Sur la demande indemnitaire de M. [S] [R] :
M. [S] [R] fait valoir qu’en raison du dol commis par les consorts [K], il a dû supporter des frais financiers pour contracter un prêt afférent à l’achat, et un préjudice moral constitué par l’impossibilité de se positionner sur un autre bien durant le temps de la procédure.
La cour estime le préjudice moral caractérisé au vu des pièces produites, et allouera à M. [S] [R] la somme de 3.000 € en réparation de celui-ci.
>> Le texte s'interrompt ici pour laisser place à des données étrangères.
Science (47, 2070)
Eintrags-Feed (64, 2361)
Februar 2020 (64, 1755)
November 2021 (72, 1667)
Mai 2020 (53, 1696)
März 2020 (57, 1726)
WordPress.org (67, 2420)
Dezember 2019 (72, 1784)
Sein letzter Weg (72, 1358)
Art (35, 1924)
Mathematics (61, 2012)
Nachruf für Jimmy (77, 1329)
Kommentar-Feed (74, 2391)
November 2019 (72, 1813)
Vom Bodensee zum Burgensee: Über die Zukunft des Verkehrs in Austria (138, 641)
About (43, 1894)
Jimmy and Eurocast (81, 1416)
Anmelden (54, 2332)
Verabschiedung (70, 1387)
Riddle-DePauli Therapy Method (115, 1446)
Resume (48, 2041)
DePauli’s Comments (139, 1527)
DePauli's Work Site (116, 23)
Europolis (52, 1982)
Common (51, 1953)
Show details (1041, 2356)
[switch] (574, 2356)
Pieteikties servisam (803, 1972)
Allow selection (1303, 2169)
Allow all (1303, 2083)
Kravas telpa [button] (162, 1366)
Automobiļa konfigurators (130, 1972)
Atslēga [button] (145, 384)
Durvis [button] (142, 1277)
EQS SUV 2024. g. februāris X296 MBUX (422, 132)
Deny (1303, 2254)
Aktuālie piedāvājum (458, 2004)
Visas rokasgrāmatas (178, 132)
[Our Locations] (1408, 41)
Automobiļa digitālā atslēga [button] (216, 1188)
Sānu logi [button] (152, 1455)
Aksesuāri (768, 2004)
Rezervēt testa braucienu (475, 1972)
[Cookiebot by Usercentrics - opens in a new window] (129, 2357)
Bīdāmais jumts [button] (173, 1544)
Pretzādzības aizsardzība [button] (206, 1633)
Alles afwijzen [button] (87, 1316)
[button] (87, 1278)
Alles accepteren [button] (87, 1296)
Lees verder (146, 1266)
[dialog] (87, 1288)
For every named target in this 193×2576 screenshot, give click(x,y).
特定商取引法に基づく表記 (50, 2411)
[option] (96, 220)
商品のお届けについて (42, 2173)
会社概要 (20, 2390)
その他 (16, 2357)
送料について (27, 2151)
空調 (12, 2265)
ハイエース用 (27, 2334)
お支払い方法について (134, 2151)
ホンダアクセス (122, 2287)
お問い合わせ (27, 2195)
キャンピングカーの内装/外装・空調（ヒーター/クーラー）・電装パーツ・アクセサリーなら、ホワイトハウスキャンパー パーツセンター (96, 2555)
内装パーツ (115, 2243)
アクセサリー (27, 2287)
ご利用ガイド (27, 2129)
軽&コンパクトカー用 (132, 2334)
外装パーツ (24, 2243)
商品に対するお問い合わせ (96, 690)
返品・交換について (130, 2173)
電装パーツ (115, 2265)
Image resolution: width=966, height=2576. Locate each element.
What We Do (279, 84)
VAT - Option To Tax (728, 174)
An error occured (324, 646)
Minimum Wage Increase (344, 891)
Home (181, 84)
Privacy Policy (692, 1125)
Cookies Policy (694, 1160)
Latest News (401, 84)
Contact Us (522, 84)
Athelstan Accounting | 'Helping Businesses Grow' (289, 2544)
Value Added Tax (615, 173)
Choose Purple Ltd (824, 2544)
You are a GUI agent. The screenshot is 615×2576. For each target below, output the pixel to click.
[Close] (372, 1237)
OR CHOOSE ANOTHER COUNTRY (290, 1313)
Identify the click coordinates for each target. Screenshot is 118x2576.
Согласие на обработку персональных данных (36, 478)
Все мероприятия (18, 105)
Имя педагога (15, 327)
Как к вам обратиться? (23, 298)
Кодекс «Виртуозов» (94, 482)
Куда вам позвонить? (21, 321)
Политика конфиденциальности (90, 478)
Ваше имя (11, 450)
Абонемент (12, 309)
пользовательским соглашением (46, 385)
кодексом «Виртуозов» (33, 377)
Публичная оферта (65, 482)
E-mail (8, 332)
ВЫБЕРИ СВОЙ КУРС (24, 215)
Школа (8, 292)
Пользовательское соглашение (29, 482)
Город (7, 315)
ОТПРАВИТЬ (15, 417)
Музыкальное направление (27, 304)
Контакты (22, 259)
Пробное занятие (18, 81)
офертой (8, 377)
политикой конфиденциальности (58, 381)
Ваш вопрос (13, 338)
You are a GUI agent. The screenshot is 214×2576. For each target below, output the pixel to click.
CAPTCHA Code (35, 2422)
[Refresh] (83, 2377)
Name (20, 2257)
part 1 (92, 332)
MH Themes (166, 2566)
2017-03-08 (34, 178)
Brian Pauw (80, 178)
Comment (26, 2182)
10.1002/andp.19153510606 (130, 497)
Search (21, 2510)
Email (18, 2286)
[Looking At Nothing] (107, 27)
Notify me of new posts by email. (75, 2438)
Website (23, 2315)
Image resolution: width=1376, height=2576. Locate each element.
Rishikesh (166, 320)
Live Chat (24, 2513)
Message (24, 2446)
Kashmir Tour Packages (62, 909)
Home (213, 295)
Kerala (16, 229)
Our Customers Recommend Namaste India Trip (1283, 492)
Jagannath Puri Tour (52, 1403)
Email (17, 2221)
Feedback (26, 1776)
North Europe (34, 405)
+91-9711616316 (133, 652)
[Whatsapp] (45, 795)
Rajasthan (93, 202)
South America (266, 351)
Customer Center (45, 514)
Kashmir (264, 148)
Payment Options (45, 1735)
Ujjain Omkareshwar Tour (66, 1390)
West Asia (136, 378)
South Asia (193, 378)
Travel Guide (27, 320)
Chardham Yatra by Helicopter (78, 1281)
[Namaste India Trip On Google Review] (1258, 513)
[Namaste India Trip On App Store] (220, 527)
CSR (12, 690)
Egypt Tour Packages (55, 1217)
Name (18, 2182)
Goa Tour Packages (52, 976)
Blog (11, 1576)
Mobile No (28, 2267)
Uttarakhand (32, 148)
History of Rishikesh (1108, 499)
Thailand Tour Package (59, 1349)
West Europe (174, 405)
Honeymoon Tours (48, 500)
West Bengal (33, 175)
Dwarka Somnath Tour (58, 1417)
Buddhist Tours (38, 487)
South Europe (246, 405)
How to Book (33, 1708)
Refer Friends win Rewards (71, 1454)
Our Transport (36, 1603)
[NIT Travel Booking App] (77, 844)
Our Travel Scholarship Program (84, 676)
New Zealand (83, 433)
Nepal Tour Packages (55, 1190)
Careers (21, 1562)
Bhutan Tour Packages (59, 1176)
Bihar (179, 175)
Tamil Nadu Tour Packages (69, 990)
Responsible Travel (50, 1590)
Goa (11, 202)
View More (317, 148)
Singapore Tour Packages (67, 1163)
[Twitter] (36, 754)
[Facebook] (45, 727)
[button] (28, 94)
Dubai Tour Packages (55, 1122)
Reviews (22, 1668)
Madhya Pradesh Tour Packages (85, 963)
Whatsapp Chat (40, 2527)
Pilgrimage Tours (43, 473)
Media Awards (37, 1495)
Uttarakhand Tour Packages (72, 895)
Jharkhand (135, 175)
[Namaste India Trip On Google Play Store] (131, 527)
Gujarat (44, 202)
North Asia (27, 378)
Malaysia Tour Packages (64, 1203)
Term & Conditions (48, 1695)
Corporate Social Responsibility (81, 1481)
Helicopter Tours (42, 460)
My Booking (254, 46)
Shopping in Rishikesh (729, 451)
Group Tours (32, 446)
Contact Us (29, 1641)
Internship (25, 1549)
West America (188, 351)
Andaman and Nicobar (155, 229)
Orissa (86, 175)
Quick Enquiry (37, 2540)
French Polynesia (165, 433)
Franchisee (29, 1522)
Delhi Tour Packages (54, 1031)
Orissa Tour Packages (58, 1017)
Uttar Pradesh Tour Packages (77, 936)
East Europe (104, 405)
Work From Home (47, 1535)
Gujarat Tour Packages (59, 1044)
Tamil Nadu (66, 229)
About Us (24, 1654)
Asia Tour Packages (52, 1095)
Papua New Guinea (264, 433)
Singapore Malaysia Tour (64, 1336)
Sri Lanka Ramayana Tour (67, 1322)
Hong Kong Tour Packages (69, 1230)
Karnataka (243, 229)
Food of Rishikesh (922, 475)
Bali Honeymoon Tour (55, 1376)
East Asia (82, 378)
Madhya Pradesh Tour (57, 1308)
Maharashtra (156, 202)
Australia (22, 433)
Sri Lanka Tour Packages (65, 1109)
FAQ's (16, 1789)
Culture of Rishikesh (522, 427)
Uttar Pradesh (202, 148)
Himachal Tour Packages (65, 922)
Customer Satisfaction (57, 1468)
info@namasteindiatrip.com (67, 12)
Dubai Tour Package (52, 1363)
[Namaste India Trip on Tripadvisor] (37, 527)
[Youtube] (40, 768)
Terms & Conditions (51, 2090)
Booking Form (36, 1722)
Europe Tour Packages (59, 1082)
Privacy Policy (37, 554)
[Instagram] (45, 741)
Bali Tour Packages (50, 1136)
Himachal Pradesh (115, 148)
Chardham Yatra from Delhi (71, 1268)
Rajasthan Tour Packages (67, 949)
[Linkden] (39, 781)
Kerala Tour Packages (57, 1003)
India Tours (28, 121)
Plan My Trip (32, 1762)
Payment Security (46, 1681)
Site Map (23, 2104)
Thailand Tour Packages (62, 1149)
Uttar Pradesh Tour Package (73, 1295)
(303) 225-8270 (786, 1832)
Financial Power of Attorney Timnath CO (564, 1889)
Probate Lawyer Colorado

En revanche, il ne peut être fait droit à la demande indemnitaire pour préjudice financier dans la mesure où elle est indéterminée en son montant, dans le dispositif des conclusions qui seul saisit la cour.
Sur le droit à commission de l’agence immobilière Sanella :
La SARL Sanella sollicite le paiement de la commission convenue avec les vendeurs, mentionnée à hauteur de 4.900 € dans la promesse de vente et réclamée à hauteur de 5.900 € dans le mandat exclusif de vente.
La vente étant annulée par cette cour, la SARL Sanella perd tout droit à commission, cette demande ne peut qu’être rejetée.
Elle sollicite à titre subsidiaire la même somme à titre de dommages-intérêts en indiquant que si le dol était reconnu, les consorts [K] engageraient à son égard leur responsabilité en lui faisant perdre la chance de percevoir son droit à commission.
Et en effet, la cour estime que la réticence dolosive des consorts [K] étant à l’origine de la nullité de la vente, ceux-ci ont causé un préjudice à la SARL Sanella consistant en la perte de chance d’être rémunérée par les vendeurs ; la cour allouera à la SARL Sanella la somme de 2.000 € à titre de dommages-intérêts en réparation de ce préjudice.
Sur le surplus des demandes :
Les consorts [K], succombants, seront condamnés in solidum aux dépens de première instance par infirmation du jugement déféré ainsi qu’aux dépens d’appel, et à payer à M. [S] [R] et la SARL Sanella, chacun, la somme de 3.000 € au titre des frais irrépétibles exposés en première instance et appel.
Le jugement sera infirmé en ses dispositions relatives aux frais irrépétibles.
La demande des consorts [K] au titre de l’article 700 du code de procédure civile sera rejetée.
PAR CES MOTIFS :
La cour, après en avoir délibéré, statuant publiquement, par arrêt contradictoire et en dernier ressort,
INFIRME le jugement entrepris,
Statuant à nouveau,
ANNULE la promesse de vente signée entre les parties le 06 août 2018,
DÉBOUTE Mmes [J] et [E] [K] et M. [Y] [K] de l’ensemble de leurs demandes,
DÉBOUTE la SARL Sanella de sa demande de commission,
CONDAMNE in solidum Mmes [J] et [E] [K] et M. [Y] [K] à payer :
— à M. [S] [R], la somme de 3.000 € à titre de dommages-intérêts pour préjudice moral,
— à la SARL Sanella la somme de 2.000 € à titre de dommages-intérêts,
REJETTE la demande indéterminée de M. [S] [R] pour préjudice financier,
CONDAMNE in solidum Mmes [J] et [E] [K] et M. [Y] [K] à payer à M. [S] [R] la somme de 3.000 € au titre de l’article 700 code de procédure civile, pour les frais irrépétibles exposés en première instance et en appel,
CONDAMNE in solidum Mmes [J] et [E] [K] et M. [Y] [K] à payer à la SARL Sanella la somme de 3.000 € au titre de l’article 700 code de procédure civile, pour les frais irrépétibles exposés en première instance et en appel,
DÉBOUTE Mmes [J] et [E] [K] et M. [Y] [K] de leur demande fondée sur l’article 700 du code de procédure civile,
CONDAMNE in solidum Mmes [J] et [E] [K] et M. [Y] [K] aux dépens de première instance et d’appel.
Le présent arrêt a été signé par Mme FAURE, Présidente, et par Mme HAUGUEL, Greffière, auquel la minute de la décision a été remise par la magistrate signataire.